January 24, 2011 9.17 am This story is over 158 months old

Lincoln researcher helps shed light on ancient flying reptile’s sex life

Fossil find: A researcher at the University of Lincoln helped uncover groundbreaking details on an ancient bird species.

A researcher from the University of Lincoln, part of an international team that discovered an ancient fossil nicknamed Mrs T, helped for the first time to sex pterodactyls, flying reptiles that lived alongside dinosaurs 220 million years ago.

Pterosaurs, flying reptiles, also known as pterodactyls, dominated the skies in the Mesozoic Era and featured prominently in the film Jurassic Park III and are a classic feature of many dinosaur films.

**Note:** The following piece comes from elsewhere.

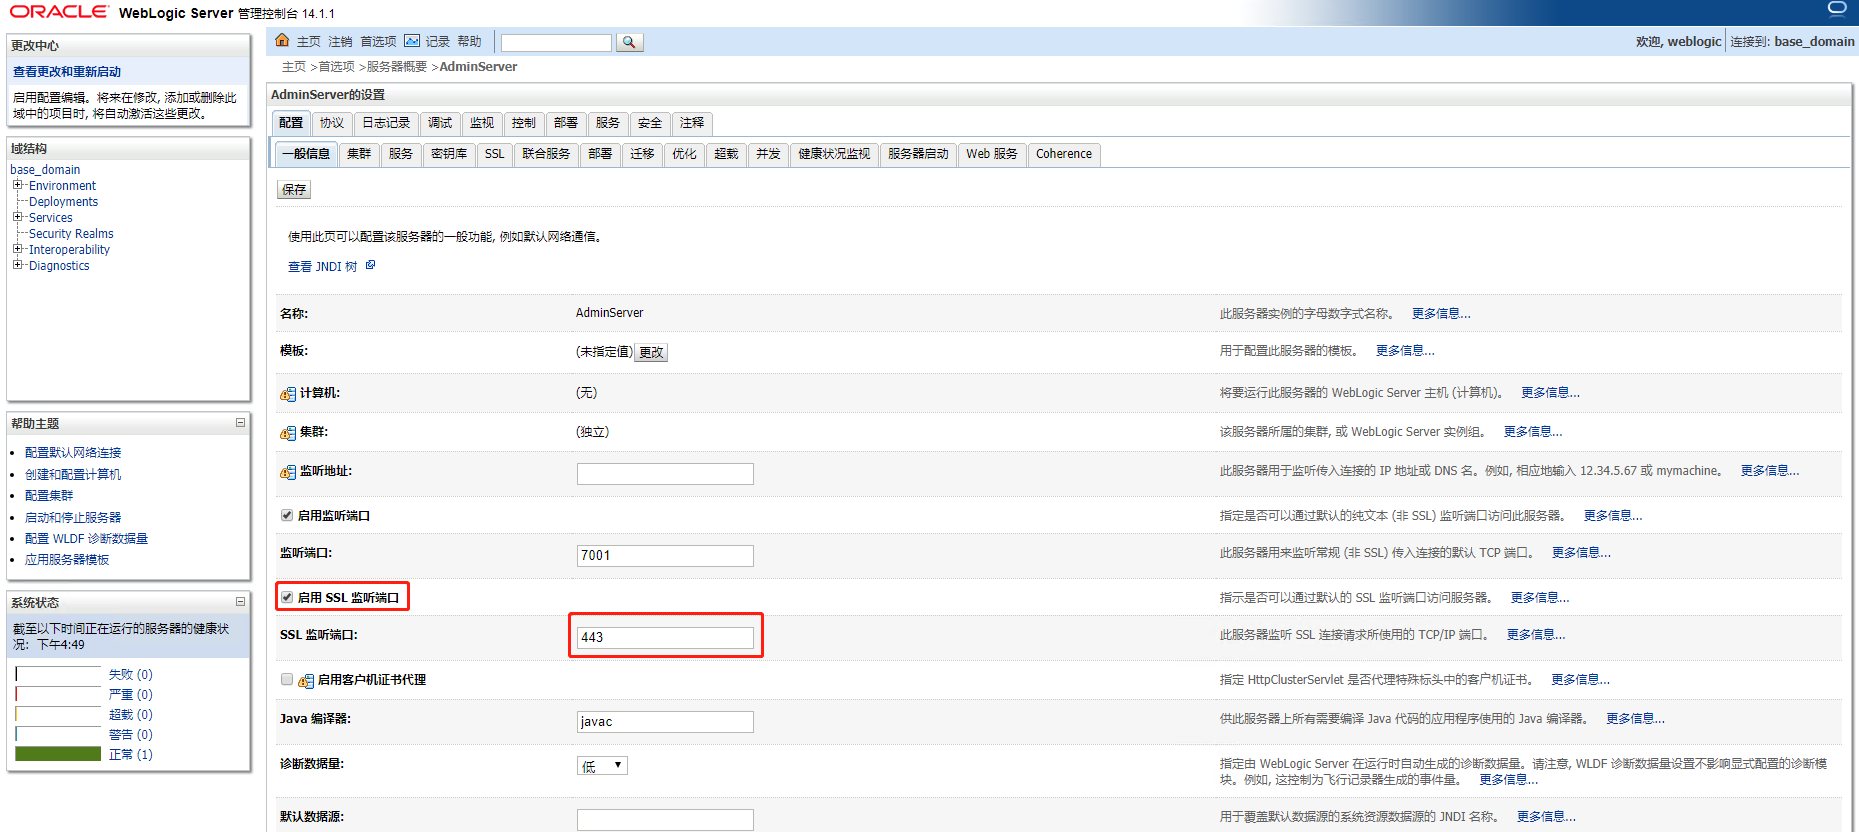Toggle the 启用监听端口 checkbox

Dr Charles Deeming was part of an international team of researchers from the Universities of Leicester, Lincoln and the Geological Institute, Beijing, who found the groundbreaking fossil (pictured).

The new discovery, christened Mrs T (a contraction of Mrs Pterodactyl) by the research team, was made in Jurassic rocks of Liaoning Province in northeast China and seems to represent a tragic accident.

The well-developed shell shows that Mrs T was just about ready to lay her egg when she was killed in an accident that broke her left forearm, possibly the result of a storm, or perhaps even a volcanic eruption around 160 million years ago.

This individual of Darwinopterus (a type of pterosaur from China first described by the same team of scientists in 2009) has an egg and must be female.

This type of discovery, in which gender can be determined with certainty, is extremely rare in the fossil record, and the first to be reported for pterosaurs.

Dr Charles Deeming, an embryologist in the Department of Biological Sciences at the University of Lincoln, was part of the research team that studied the fossil.

He said: “This was a great find – we could compare this soft-shelled pterosaur egg with other pterosaur eggs in the fossil record and use its dimensions to predict its likely size and even how big the hatchling was going to be.

“The pterosaur’s eggshell is typical of relatively small eggs of modern lizards and snakes, not the relatively large hard-shelled eggs of birds, and so incubation would have been in an underground nest.”

Dr David Unwin, a Pterosaur expert at the University of Leicester, also worked on the specimen and said: “Gender is one of the most fundamental of biological attributes, but extremely difficult to pinpoint with any certainty in the fossil record. Being able to sex pterosaurs is a major step forward.”

The full details of the unique new find were published in the Science journal.